I am almost certain I am going to need to move off of the CT log thing but I
hope to onboard a few projects first[1].

But, tlogdb looks like a great starting (sent you a PR if you have a moment).
I am trying to understand how all of the parts fit together at the moment
particularly if I need to use Trillian or how far a direct SQL store to
Spanner/CockroachDB like tlogdb implements is sufficient for awhile.

The big advantage of implementing something like tlogdb is that it becomes a
URL map which means that developers don't need to publish additional metadata
(at the expense of the service needing to download entire files to calculate
the digests).

All of that to say thanks for all of the work on sumdb. Great starting point.

[1]
[https://github.com/merklecounty/rget/issues/10](https://github.com/merklecounty/rget/issues/10)

------
donatj
Is there a justifiable need for the proxy? It seems like we’re just adding a
centralized point of failure, the lack thereof something I have absolutely
touted as a feature.

For verification we already have the go.sum file validating the hash. We’ve
got vendoring if you’re concerned about dependencies disappearing.

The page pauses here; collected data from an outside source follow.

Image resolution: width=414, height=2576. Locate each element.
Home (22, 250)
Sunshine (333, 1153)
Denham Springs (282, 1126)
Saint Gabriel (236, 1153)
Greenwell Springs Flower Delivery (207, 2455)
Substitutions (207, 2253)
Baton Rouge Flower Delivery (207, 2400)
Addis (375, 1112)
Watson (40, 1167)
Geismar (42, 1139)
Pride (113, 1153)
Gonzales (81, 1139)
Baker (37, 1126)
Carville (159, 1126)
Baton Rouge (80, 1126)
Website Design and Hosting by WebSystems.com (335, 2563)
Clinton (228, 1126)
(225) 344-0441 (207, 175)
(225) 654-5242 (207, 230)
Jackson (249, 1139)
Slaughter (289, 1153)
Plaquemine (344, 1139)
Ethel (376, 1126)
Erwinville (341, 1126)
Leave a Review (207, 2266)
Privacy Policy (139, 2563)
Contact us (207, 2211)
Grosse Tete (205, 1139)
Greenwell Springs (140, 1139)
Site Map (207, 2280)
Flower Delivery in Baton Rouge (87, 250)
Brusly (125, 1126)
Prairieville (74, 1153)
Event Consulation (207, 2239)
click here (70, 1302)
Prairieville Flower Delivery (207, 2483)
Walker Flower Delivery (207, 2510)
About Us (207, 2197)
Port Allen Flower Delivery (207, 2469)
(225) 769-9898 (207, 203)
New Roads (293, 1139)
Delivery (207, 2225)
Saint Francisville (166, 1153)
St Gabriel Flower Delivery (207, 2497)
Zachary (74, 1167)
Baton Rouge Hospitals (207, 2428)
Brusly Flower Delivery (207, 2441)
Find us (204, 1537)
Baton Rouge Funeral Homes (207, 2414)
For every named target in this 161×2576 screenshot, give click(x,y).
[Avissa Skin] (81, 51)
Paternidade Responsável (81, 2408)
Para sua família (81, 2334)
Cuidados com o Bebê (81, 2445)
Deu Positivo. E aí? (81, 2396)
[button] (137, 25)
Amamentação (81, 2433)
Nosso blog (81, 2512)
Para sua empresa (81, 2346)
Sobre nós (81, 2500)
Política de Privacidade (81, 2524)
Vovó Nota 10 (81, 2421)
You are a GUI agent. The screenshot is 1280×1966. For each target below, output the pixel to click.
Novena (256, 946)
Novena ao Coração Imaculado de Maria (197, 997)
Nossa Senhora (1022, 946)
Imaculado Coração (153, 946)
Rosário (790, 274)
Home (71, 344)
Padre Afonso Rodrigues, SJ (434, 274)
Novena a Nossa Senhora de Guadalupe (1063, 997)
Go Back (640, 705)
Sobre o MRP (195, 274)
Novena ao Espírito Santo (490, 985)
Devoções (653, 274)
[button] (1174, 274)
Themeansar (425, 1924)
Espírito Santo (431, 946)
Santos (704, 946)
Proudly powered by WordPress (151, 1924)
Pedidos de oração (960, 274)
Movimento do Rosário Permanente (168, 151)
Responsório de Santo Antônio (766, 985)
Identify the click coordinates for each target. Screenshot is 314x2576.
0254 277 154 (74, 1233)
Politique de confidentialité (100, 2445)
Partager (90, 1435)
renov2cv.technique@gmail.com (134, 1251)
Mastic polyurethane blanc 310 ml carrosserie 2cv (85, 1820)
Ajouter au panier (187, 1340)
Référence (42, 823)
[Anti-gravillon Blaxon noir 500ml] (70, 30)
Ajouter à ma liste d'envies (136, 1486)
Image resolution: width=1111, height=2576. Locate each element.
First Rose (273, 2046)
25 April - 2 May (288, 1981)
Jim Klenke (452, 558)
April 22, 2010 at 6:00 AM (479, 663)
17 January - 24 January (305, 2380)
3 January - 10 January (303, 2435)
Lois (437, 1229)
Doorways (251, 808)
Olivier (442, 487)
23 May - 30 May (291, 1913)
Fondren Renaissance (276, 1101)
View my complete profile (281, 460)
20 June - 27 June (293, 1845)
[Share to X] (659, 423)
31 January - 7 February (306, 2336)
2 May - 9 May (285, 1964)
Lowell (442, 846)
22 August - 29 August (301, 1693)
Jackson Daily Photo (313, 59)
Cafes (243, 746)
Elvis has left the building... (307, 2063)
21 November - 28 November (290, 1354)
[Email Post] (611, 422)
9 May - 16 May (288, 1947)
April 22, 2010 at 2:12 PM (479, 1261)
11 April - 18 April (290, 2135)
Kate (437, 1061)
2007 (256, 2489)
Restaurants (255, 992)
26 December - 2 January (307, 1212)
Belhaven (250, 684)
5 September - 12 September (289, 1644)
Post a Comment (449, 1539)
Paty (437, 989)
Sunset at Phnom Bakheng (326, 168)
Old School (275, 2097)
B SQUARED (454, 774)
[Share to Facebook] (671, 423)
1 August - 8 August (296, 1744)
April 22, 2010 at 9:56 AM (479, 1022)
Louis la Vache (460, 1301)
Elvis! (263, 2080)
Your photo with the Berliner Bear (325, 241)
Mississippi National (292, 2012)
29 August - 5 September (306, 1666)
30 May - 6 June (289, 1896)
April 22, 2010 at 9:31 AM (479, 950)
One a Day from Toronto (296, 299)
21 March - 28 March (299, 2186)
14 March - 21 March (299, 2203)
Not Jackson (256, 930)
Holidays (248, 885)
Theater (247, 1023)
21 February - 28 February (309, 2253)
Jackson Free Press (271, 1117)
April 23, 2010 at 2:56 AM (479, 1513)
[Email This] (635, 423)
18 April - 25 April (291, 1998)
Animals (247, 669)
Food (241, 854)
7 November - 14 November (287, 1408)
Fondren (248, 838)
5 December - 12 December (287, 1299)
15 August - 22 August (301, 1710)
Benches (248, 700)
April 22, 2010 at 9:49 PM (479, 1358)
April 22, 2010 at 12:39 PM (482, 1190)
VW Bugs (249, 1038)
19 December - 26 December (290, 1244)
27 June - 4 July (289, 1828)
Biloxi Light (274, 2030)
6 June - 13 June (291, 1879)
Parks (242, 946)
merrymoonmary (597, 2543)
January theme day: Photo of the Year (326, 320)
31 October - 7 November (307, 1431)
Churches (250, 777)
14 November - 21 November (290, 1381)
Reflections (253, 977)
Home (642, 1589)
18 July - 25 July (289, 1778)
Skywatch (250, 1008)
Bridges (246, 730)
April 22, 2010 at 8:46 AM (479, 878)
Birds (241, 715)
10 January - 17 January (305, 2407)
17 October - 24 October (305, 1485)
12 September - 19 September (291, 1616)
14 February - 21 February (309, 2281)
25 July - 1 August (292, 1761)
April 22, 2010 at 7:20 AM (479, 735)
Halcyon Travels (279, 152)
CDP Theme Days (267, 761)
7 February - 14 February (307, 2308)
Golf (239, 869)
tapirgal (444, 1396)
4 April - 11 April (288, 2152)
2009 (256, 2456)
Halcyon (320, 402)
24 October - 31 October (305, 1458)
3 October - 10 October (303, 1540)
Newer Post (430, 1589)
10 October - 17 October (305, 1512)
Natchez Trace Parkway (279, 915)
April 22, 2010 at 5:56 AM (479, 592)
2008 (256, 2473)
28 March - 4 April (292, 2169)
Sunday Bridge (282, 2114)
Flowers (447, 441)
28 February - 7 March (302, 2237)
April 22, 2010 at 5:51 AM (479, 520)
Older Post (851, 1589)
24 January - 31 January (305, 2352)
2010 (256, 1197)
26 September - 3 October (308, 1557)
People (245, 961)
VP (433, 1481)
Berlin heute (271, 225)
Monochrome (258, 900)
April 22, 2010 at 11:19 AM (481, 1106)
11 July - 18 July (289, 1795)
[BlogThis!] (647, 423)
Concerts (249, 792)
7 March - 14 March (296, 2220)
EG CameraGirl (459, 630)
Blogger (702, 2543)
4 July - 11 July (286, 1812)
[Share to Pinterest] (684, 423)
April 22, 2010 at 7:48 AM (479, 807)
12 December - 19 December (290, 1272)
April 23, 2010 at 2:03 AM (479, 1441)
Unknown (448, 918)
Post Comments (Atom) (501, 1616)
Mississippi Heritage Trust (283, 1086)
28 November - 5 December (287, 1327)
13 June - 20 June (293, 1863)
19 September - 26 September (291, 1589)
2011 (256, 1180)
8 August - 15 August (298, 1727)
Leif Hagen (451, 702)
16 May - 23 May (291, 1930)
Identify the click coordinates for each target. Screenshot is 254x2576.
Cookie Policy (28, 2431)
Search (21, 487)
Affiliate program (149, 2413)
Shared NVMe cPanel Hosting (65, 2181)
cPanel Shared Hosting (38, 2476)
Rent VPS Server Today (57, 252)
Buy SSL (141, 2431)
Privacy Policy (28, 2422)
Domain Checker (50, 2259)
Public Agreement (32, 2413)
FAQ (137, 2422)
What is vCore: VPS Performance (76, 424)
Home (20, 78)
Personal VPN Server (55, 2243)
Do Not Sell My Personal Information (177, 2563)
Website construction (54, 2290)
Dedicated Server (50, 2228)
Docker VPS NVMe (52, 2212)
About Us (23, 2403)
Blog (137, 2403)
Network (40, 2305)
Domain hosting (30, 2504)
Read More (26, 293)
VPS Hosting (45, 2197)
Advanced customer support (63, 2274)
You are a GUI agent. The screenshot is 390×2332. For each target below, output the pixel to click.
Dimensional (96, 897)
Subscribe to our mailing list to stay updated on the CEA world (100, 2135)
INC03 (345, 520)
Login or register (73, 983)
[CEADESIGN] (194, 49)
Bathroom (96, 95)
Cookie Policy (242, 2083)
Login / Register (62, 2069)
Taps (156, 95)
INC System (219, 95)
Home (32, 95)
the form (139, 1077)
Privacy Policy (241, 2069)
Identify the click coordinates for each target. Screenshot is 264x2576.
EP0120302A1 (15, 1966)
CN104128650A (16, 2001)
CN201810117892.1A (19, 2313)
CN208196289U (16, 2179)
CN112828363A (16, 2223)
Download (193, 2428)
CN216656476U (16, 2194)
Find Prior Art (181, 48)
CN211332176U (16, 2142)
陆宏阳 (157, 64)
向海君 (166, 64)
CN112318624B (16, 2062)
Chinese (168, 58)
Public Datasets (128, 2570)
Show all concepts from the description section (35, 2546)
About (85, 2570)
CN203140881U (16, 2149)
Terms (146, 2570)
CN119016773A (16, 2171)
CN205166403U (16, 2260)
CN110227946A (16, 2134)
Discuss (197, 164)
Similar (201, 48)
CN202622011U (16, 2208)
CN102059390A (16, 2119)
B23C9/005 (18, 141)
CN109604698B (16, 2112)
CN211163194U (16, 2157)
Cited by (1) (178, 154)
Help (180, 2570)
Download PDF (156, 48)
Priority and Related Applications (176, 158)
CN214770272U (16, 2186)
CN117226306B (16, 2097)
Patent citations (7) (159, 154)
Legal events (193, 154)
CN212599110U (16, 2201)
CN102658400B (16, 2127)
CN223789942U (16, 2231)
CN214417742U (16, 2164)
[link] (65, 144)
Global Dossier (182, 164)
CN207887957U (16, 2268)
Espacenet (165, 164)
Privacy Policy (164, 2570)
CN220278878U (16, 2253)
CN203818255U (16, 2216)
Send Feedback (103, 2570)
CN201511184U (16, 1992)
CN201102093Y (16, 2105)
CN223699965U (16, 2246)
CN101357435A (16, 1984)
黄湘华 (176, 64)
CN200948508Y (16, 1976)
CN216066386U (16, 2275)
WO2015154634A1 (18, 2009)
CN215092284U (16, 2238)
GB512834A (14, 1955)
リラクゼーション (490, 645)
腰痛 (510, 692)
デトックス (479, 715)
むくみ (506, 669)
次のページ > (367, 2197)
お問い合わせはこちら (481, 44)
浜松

The touted speed feature seems like a non-issue? The absolute largest Go
package I’ve ever pulled took maybe a minute to grab its dependencies, and
then I had them and never had to again.

The cynical side of me feels like this is a way for Google to collect
analytics on the Go ecosystem. The slightly less cynical part of me thinks
people from other ecosystems demanded it due to cargo culting the idea.

The fact that it makes it more difficult to use private modules is pretty
irritating as well as I am going to need to make sure all our developers and
build systems are aware when we move to 1.13. Having to set GOPRIVATE on _each
machine_ is absurd. It should be definable in the go.mod so it can be known
via git.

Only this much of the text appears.